Instruction: Render the part of the entries that opens with the line containing "The height and width of the screenshot is (460, 1568)." and closes with the line containing "[x=247, y=167]" as a two-column CSV with the header entry_text,answer, one row per entry. Put the entry's wording and its answer each in a single quoted field, with line breaks turned into spaces.

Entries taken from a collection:
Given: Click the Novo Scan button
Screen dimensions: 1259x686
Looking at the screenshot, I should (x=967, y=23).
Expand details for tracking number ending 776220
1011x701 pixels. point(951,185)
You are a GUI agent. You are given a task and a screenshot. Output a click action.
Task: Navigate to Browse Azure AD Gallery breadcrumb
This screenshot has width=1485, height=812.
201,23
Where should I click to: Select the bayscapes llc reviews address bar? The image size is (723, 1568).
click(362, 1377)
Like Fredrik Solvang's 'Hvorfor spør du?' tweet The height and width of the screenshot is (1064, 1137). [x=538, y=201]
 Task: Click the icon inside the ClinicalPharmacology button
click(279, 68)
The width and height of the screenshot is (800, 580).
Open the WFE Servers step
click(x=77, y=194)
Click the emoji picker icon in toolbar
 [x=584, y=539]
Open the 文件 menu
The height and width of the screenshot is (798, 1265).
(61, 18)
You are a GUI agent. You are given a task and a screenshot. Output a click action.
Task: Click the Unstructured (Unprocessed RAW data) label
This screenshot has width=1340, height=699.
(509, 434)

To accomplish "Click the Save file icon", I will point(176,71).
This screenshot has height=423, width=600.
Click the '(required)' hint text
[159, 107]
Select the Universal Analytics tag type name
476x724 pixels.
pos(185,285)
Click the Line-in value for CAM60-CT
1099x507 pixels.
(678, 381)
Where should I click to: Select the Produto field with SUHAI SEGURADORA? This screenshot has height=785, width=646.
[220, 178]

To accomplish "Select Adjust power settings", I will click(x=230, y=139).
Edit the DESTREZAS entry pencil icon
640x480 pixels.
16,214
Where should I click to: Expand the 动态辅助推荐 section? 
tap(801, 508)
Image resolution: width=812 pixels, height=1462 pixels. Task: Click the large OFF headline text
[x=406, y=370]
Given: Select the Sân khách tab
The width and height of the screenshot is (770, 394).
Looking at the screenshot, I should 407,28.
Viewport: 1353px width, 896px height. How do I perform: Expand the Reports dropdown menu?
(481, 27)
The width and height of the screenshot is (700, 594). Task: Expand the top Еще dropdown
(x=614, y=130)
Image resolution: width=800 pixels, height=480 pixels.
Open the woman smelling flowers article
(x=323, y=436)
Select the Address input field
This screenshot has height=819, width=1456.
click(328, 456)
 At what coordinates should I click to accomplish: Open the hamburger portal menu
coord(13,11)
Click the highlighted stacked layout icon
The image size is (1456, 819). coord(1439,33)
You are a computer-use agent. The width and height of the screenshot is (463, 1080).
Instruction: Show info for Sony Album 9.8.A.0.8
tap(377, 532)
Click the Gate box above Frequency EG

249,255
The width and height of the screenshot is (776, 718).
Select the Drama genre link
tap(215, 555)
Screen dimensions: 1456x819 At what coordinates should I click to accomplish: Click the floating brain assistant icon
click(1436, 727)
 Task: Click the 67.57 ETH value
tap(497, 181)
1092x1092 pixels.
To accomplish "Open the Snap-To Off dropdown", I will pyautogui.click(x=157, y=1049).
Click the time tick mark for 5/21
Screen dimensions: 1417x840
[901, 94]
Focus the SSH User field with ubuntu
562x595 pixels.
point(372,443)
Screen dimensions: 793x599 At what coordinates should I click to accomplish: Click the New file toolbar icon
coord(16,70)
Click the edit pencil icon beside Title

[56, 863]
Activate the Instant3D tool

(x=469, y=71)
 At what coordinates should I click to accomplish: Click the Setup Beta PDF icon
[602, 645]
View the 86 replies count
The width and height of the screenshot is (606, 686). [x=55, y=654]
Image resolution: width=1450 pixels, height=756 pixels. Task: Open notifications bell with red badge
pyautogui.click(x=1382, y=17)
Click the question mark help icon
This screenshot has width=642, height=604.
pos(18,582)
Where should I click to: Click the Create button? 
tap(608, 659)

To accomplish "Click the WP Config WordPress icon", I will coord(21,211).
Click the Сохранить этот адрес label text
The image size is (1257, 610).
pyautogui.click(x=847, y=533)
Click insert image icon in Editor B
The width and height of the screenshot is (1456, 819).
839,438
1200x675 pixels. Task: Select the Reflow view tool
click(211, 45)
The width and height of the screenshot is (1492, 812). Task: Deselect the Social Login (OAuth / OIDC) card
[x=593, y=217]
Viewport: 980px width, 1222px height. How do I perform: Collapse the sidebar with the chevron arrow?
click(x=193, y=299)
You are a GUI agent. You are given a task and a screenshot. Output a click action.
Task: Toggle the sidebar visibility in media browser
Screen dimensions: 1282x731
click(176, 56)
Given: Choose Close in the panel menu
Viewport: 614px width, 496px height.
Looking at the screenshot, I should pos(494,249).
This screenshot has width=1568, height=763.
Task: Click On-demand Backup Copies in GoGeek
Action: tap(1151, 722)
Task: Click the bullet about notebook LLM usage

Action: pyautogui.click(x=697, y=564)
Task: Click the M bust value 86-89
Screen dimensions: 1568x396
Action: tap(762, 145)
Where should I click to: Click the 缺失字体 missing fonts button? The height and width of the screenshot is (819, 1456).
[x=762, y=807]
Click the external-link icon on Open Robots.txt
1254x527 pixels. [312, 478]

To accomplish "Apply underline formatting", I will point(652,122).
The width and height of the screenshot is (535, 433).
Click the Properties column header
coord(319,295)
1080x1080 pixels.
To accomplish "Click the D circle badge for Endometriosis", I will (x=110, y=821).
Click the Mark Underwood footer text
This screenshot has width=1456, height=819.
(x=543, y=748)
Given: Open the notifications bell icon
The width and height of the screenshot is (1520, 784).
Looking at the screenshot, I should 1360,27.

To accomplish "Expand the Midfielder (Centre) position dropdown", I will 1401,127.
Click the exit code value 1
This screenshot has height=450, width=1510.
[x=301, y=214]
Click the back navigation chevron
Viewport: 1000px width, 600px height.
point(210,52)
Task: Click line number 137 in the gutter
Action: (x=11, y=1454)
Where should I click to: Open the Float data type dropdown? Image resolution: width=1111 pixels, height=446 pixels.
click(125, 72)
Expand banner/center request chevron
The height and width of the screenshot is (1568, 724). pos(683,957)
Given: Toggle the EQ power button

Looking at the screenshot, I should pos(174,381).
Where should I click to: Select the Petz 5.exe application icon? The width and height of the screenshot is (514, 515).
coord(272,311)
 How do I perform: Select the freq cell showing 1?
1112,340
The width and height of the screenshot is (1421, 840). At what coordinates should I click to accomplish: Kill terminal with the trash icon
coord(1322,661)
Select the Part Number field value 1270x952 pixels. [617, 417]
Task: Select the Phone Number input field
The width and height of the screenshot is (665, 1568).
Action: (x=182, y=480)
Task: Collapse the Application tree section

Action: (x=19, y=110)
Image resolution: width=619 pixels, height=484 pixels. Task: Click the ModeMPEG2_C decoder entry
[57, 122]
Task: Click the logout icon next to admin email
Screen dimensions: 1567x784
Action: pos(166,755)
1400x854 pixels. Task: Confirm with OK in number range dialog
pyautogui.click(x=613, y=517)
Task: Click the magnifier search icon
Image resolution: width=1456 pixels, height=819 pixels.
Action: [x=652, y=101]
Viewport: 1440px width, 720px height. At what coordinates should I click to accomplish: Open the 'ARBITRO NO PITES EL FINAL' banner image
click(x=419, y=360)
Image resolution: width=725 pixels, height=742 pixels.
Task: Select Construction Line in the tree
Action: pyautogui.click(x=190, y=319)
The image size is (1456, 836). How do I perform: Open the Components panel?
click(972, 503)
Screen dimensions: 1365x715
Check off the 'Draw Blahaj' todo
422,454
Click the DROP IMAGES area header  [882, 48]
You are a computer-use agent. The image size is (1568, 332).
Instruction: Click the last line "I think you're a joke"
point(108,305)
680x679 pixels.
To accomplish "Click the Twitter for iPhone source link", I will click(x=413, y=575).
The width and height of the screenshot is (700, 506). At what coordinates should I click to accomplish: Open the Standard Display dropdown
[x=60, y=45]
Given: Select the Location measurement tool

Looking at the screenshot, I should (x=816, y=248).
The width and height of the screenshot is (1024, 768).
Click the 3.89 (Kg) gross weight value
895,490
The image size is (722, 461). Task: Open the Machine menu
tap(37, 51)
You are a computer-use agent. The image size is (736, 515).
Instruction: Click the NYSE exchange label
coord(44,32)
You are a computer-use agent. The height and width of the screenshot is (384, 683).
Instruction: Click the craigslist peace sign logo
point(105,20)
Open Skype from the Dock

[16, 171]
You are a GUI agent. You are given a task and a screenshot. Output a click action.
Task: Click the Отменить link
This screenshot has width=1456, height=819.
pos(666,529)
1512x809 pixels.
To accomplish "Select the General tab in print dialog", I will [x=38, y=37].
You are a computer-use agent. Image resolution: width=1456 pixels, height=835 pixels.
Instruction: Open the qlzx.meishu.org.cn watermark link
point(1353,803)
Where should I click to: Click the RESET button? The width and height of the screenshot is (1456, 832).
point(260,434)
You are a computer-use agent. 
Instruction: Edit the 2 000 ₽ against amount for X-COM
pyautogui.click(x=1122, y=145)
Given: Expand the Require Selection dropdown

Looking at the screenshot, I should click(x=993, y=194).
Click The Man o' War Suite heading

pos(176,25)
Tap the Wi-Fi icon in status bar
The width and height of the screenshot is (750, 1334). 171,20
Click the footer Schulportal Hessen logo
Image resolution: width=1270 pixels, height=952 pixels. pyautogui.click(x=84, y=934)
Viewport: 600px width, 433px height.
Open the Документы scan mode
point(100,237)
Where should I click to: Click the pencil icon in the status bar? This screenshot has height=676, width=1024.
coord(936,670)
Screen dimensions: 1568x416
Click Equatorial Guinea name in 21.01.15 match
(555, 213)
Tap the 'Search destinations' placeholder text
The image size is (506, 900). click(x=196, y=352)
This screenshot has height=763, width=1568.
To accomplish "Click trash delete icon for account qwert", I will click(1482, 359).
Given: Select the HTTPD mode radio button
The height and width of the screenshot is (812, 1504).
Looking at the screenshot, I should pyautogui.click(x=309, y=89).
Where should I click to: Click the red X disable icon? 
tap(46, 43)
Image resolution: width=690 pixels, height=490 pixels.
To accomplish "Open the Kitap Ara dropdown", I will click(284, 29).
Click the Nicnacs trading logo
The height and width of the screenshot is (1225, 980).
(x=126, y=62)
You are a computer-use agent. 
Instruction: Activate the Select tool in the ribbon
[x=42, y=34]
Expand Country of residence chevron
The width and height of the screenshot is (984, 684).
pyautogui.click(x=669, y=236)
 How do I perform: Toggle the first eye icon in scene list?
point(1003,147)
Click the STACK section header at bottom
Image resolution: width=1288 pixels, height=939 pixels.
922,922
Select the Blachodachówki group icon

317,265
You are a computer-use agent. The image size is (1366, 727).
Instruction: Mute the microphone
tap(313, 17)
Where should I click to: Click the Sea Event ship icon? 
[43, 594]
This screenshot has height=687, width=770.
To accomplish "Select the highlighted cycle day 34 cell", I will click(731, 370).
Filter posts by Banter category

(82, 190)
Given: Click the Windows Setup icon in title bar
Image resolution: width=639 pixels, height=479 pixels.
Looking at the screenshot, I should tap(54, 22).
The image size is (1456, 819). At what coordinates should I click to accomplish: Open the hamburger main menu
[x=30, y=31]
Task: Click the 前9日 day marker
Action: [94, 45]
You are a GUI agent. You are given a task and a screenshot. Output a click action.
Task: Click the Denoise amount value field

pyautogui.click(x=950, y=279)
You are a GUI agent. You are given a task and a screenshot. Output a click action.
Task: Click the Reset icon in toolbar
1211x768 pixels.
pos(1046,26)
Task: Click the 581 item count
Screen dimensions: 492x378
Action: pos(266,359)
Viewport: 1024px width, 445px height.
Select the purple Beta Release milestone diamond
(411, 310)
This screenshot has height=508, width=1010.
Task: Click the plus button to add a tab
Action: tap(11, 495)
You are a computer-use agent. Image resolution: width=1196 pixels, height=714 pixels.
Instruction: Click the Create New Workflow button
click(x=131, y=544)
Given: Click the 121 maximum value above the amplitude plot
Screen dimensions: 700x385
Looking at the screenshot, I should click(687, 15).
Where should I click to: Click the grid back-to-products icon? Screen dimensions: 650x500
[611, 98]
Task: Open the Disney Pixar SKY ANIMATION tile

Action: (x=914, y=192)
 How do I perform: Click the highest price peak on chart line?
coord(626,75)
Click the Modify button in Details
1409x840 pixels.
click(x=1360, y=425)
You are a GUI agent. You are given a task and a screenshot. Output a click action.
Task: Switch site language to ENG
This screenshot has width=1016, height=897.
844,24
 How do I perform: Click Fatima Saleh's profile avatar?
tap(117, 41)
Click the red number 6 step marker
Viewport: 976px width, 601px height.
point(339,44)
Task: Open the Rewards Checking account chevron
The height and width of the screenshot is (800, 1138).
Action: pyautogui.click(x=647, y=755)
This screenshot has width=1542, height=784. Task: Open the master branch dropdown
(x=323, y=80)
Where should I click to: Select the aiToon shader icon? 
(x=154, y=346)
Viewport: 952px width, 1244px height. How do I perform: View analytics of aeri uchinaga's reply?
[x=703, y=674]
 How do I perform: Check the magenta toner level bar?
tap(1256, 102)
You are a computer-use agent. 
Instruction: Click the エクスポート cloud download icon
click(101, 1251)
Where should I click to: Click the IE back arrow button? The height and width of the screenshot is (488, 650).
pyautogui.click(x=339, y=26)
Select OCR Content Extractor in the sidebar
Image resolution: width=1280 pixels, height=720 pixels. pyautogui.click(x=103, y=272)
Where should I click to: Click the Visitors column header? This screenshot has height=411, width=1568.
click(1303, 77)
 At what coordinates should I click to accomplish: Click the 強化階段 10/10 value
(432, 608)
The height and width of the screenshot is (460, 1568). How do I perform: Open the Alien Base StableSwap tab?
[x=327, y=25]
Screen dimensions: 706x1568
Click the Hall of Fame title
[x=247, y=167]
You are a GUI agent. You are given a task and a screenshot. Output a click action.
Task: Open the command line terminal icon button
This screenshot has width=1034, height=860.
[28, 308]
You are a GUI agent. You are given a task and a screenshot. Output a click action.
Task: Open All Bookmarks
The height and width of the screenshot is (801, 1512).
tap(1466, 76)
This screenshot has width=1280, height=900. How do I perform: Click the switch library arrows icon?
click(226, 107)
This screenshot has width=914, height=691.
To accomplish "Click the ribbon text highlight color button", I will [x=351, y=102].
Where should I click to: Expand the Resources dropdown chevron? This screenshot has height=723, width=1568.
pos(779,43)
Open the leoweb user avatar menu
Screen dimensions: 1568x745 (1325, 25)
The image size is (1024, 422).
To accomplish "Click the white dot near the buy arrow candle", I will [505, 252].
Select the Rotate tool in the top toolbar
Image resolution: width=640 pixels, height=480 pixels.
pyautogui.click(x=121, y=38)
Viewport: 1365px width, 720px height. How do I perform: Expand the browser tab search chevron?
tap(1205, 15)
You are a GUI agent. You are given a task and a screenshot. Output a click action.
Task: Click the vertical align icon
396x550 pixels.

Finished answer:
entry_text,answer
"The height and width of the screenshot is (460, 1568). How do I perform: Open the Alien Base StableSwap tab?","[x=327, y=25]"
"Screen dimensions: 706x1568 Click the Hall of Fame title","[x=247, y=167]"